= Graeme Dunphy =

British professor

Graeme Dunphy (born 1961) is a British medievalist.

== Biography ==
Dunphy was born in Glasgow in 1961. He studied German at the University of Stirling between 1979 and 1984, and Hebrew and the Old Testament at the University of St Andrews between 1984 and 1987. He completed his PhD in medieval German literature in 1998.

== Career ==
Dunphy is a professor of translation at the University of Applied Sciences Würzburg-Schweinfurt. He was formerly a lecturer in English at the University of Regensburg from 1993 till 2013, and also taught at the Open University and the University of London via the open access programme.

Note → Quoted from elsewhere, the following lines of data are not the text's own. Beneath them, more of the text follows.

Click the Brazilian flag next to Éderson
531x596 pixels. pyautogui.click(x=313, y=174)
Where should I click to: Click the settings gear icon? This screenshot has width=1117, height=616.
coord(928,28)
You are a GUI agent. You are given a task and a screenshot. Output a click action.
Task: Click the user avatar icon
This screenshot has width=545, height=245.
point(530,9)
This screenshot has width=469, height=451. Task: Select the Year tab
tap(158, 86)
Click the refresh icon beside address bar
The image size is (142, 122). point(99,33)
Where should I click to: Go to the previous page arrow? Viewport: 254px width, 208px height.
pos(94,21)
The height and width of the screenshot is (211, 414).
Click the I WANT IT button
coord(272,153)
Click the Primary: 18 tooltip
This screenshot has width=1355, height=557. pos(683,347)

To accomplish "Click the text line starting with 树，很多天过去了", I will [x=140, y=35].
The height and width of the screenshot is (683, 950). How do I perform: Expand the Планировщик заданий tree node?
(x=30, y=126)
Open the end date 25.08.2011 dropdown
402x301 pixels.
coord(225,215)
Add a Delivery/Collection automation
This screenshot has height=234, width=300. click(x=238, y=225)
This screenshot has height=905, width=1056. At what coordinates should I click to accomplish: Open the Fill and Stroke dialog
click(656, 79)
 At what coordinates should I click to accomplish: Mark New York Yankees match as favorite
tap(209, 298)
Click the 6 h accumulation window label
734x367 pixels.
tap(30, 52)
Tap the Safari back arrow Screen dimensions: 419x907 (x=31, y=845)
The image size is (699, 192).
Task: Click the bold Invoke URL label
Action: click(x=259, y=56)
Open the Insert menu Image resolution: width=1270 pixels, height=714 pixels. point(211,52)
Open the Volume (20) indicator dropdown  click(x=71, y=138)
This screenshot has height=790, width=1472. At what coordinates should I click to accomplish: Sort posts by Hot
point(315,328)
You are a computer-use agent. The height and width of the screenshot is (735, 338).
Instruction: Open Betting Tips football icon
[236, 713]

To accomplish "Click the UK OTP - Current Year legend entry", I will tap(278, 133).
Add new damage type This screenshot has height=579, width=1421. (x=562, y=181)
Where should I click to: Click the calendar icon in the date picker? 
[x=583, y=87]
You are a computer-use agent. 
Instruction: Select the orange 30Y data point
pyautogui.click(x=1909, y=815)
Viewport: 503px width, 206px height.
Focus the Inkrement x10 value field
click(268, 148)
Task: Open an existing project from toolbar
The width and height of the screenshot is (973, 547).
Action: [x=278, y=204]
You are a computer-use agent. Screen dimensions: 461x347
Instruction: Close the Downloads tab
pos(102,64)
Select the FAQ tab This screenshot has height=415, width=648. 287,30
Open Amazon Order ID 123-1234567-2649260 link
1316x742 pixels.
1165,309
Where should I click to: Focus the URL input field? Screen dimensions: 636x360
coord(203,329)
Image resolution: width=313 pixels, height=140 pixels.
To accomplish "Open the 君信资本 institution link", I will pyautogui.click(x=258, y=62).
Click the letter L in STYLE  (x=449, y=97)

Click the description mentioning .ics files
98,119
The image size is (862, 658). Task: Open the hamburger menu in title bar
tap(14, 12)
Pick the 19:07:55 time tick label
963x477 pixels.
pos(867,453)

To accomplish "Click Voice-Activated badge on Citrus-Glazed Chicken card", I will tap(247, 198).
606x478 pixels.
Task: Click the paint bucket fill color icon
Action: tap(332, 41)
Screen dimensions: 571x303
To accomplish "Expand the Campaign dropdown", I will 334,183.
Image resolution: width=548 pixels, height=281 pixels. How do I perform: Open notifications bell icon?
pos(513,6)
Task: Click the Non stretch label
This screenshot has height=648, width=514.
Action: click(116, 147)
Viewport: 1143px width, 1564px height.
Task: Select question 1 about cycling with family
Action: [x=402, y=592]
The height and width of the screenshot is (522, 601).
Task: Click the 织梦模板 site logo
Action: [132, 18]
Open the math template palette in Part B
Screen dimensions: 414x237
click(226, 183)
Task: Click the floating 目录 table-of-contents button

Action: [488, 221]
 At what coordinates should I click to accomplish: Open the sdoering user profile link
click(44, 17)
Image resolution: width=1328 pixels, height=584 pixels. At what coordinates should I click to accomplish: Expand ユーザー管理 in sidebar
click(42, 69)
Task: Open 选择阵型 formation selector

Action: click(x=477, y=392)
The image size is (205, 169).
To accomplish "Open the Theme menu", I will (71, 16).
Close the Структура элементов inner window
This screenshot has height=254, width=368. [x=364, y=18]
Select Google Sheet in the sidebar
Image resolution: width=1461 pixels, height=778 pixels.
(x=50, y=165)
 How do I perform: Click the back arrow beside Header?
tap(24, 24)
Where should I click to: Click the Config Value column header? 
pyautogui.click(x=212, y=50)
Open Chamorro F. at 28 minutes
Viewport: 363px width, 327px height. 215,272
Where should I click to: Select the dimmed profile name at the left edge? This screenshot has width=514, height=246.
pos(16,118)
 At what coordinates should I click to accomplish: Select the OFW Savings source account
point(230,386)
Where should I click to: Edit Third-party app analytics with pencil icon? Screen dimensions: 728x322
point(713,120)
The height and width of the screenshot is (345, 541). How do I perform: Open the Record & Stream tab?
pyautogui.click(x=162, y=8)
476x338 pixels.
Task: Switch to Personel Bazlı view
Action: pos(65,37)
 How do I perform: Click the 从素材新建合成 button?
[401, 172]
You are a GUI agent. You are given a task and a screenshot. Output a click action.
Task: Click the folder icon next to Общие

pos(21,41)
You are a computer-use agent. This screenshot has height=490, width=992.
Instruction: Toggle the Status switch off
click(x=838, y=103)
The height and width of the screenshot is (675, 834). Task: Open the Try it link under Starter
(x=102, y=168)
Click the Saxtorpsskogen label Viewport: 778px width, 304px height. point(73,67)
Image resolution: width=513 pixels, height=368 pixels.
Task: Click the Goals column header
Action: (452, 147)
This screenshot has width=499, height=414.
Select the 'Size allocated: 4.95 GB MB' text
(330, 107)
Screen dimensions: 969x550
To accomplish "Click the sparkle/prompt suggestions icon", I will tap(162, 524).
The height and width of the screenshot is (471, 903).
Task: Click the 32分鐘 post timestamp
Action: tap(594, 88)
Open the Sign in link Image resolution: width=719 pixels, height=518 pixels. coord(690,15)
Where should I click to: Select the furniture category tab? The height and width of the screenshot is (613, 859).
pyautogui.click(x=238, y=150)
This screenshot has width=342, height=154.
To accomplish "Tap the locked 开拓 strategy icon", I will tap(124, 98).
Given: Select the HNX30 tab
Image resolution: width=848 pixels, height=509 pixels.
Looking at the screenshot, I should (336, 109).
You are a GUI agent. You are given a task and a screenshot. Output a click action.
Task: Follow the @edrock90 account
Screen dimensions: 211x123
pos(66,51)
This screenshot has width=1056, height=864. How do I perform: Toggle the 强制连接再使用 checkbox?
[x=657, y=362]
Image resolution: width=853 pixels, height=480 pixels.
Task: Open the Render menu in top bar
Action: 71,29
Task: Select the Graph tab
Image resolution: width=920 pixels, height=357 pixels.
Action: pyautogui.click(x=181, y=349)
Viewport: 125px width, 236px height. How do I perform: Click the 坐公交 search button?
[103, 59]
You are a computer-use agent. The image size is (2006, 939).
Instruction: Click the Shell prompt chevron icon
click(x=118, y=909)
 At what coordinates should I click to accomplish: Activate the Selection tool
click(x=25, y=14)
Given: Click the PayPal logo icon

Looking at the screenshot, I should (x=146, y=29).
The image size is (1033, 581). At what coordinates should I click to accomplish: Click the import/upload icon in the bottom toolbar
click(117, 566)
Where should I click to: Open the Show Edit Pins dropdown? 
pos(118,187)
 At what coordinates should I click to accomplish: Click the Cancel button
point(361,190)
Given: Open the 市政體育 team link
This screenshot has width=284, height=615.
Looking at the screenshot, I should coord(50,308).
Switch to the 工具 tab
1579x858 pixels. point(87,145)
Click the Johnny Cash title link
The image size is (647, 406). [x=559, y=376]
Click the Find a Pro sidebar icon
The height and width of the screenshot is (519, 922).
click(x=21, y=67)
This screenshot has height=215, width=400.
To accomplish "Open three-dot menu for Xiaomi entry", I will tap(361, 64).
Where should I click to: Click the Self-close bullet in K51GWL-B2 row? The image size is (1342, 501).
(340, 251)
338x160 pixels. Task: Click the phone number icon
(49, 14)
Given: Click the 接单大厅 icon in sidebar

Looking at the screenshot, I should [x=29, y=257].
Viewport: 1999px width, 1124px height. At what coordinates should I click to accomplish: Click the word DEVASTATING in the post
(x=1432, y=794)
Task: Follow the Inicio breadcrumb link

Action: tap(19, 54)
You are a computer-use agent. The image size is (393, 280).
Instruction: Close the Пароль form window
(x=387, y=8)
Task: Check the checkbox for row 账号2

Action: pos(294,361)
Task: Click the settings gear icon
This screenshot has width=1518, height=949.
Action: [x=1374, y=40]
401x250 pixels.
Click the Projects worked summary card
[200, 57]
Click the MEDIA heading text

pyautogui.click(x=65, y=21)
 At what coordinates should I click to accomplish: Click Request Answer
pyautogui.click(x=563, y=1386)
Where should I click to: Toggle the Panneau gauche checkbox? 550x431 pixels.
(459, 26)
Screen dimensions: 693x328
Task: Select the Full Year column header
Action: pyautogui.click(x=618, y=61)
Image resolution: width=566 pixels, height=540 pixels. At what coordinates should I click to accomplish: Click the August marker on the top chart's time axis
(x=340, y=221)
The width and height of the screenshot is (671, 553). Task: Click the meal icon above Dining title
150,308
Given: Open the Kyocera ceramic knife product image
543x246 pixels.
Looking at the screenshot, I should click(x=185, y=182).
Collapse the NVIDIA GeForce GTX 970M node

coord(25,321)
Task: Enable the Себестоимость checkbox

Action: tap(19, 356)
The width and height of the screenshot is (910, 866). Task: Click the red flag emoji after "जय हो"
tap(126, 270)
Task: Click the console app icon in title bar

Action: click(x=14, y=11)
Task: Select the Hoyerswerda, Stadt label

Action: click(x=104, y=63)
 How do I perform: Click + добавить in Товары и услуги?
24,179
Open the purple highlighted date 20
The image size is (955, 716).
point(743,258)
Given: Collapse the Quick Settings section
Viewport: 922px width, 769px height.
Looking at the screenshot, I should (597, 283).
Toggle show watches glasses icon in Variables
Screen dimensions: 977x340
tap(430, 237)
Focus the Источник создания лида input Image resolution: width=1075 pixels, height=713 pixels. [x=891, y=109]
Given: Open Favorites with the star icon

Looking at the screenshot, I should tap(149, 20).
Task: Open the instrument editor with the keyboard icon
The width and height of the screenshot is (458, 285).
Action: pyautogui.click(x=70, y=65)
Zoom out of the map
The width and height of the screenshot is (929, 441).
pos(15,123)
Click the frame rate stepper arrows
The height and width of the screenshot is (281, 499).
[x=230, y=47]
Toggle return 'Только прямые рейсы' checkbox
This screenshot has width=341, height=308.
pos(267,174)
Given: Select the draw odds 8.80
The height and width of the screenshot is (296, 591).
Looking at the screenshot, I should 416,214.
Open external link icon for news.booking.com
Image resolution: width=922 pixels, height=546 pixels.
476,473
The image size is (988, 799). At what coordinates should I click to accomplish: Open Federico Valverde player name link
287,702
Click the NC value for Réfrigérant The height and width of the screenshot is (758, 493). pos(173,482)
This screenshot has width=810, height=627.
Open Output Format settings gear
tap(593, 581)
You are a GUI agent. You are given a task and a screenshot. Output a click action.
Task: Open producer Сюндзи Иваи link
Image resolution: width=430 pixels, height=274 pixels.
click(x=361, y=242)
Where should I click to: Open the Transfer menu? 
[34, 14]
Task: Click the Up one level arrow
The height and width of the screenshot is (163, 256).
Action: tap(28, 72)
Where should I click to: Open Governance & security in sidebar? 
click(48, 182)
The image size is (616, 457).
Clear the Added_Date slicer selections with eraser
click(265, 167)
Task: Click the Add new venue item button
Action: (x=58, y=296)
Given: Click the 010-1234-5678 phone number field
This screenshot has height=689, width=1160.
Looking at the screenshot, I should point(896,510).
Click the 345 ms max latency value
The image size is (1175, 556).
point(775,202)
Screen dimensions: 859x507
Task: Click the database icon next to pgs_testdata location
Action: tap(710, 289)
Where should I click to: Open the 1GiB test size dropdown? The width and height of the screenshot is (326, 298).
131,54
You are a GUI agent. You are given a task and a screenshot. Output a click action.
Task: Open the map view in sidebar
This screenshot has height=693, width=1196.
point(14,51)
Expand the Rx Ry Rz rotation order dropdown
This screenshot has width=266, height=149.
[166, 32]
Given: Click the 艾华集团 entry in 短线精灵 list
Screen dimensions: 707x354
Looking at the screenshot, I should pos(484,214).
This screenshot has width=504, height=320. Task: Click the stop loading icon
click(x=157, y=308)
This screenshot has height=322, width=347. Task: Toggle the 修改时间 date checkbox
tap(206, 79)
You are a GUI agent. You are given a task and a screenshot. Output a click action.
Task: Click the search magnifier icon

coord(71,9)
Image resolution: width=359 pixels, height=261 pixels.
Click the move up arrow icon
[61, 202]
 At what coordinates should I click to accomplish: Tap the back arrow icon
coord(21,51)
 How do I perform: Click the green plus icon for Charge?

His work focuses primarily on German world chronicles, such as the Annolied, Kaiserchronik, Jans der Enikel, Christherre-Chronik, and Rudolf von Ems, among others. He has also worked on German Baroque literature (Martin Opitz and Melchior Goldast) and modern migrant literature (Meera Syal, Rafik Schami, Sevtap Baycılı, Halil Gür, Şinasi Dikmen, and Django Asül).

== Awards and honours ==
Dunphy serves as the president of the Medieval Chronicle Society. He is also the editor of the Encyclopedia of the Medieval Chronicle and The Year's Work in Modern Language Studies.

== Select bibliography ==

- Daz was ein michel wunder: The Presentation of Old Testament Material in Jans Enikel's Weltchronik, Göppinger Arbeiten zur Germanistik 650, Göppingen: Kümmerle, 1998. [350 pages].
- History as Literature: German World Chronicles of the Thirteenth Century in Verse. Excerpts from: Rudolf von Ems, Weltchronik; The Christherre-Chronik; Jans Enikel, Weltchronik, Medieval Texts in Bilingual Editions vol. 3, Kalamazoo: University of Michigan Press, 2003. [186 pages].
- Opitz's Anno: The Middle High German Annolied in the 1639 Edition of Martin Opitz, Glasgow: Scottish Papers in Germanic Studies, 2003. [189 pages].

===As editor===
- Hybrid Humour: Comedy in Transcultural Perspectives (with Rainer Emig), Amsterdam & New York: Rodopi, 2010. [192 pages].
- The Encyclopedia of the Medieval Chronicle, 2 vols., Leiden: Brill, 2010. [1832 pages].

===As translator===
- A History of Youth by Michael Mitterauer.